Supplied data:
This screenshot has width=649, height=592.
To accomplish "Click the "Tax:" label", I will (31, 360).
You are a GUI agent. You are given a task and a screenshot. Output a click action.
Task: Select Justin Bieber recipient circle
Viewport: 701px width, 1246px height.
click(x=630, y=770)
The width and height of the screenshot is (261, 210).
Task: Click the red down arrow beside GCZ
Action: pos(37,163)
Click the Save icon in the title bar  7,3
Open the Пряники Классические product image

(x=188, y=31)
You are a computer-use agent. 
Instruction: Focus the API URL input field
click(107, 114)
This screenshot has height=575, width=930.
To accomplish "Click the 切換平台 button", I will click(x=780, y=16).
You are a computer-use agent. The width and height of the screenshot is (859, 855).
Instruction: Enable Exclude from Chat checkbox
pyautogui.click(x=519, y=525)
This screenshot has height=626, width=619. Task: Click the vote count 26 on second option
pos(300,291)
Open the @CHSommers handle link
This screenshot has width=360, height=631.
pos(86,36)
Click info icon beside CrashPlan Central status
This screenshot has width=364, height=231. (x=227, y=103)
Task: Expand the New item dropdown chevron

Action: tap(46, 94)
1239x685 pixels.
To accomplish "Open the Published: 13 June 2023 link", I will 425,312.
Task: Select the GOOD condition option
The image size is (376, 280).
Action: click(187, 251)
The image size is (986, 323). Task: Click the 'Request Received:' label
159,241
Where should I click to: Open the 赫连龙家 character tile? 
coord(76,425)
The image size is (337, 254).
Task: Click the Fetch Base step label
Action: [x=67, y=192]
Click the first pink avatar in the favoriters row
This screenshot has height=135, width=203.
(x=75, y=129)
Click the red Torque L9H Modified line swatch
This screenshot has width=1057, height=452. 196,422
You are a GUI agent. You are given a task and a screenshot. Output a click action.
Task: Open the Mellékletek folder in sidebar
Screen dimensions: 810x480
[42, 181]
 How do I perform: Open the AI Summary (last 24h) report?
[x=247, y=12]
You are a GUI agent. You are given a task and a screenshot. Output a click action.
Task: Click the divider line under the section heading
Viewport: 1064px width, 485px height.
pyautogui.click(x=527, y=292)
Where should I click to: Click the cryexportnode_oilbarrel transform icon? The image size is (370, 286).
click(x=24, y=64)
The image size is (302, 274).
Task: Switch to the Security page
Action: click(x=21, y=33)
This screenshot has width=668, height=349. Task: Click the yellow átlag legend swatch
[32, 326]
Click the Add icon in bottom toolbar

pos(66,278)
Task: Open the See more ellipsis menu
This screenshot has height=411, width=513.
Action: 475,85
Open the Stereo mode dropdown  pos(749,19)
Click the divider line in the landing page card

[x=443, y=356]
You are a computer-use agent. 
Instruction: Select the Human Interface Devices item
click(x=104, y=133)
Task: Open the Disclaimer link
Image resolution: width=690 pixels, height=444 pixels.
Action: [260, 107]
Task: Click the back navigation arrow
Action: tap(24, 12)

Work item: Copy out the records once more. Match them exactly.

Task answer:
This screenshot has width=649, height=592.
To accomplish "Click the "Tax:" label", I will (31, 360).
You are a GUI agent. You are given a task and a screenshot. Output a click action.
Task: Select Justin Bieber recipient circle
Viewport: 701px width, 1246px height.
click(x=630, y=770)
The width and height of the screenshot is (261, 210).
Task: Click the red down arrow beside GCZ
Action: pos(37,163)
Click the Save icon in the title bar  7,3
Open the Пряники Классические product image

(x=188, y=31)
You are a computer-use agent. 
Instruction: Focus the API URL input field
click(107, 114)
This screenshot has height=575, width=930.
To accomplish "Click the 切換平台 button", I will click(x=780, y=16).
You are a computer-use agent. The width and height of the screenshot is (859, 855).
Instruction: Enable Exclude from Chat checkbox
pyautogui.click(x=519, y=525)
This screenshot has height=626, width=619. Task: Click the vote count 26 on second option
pos(300,291)
Open the @CHSommers handle link
This screenshot has width=360, height=631.
pos(86,36)
Click info icon beside CrashPlan Central status
This screenshot has width=364, height=231. (x=227, y=103)
Task: Expand the New item dropdown chevron

Action: tap(46, 94)
1239x685 pixels.
To accomplish "Open the Published: 13 June 2023 link", I will 425,312.
Task: Select the GOOD condition option
The image size is (376, 280).
Action: click(187, 251)
The image size is (986, 323). Task: Click the 'Request Received:' label
159,241
Where should I click to: Open the 赫连龙家 character tile? 
coord(76,425)
The image size is (337, 254).
Task: Click the Fetch Base step label
Action: [x=67, y=192]
Click the first pink avatar in the favoriters row
This screenshot has height=135, width=203.
(x=75, y=129)
Click the red Torque L9H Modified line swatch
This screenshot has width=1057, height=452. 196,422
You are a GUI agent. You are given a task and a screenshot. Output a click action.
Task: Open the Mellékletek folder in sidebar
Screen dimensions: 810x480
[42, 181]
 How do I perform: Open the AI Summary (last 24h) report?
[x=247, y=12]
You are a GUI agent. You are given a task and a screenshot. Output a click action.
Task: Click the divider line under the section heading
Viewport: 1064px width, 485px height.
pyautogui.click(x=527, y=292)
Where should I click to: Click the cryexportnode_oilbarrel transform icon? The image size is (370, 286).
click(x=24, y=64)
The image size is (302, 274).
Task: Switch to the Security page
Action: click(x=21, y=33)
This screenshot has width=668, height=349. Task: Click the yellow átlag legend swatch
[32, 326]
Click the Add icon in bottom toolbar

pos(66,278)
Task: Open the See more ellipsis menu
This screenshot has height=411, width=513.
Action: 475,85
Open the Stereo mode dropdown  pos(749,19)
Click the divider line in the landing page card

[x=443, y=356]
You are a computer-use agent. 
Instruction: Select the Human Interface Devices item
click(x=104, y=133)
Task: Open the Disclaimer link
Image resolution: width=690 pixels, height=444 pixels.
Action: [260, 107]
Task: Click the back navigation arrow
Action: tap(24, 12)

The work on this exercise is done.